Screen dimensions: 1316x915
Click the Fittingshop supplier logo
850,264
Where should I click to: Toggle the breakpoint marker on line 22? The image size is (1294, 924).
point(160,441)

[Problem statement]
Everything from the line with "Where should I" to the end of the listing above is to be set down exactly, both ends included.

[Your solution]
Where should I click to: Toggle the breakpoint marker on line 22? The image size is (1294, 924).
point(160,441)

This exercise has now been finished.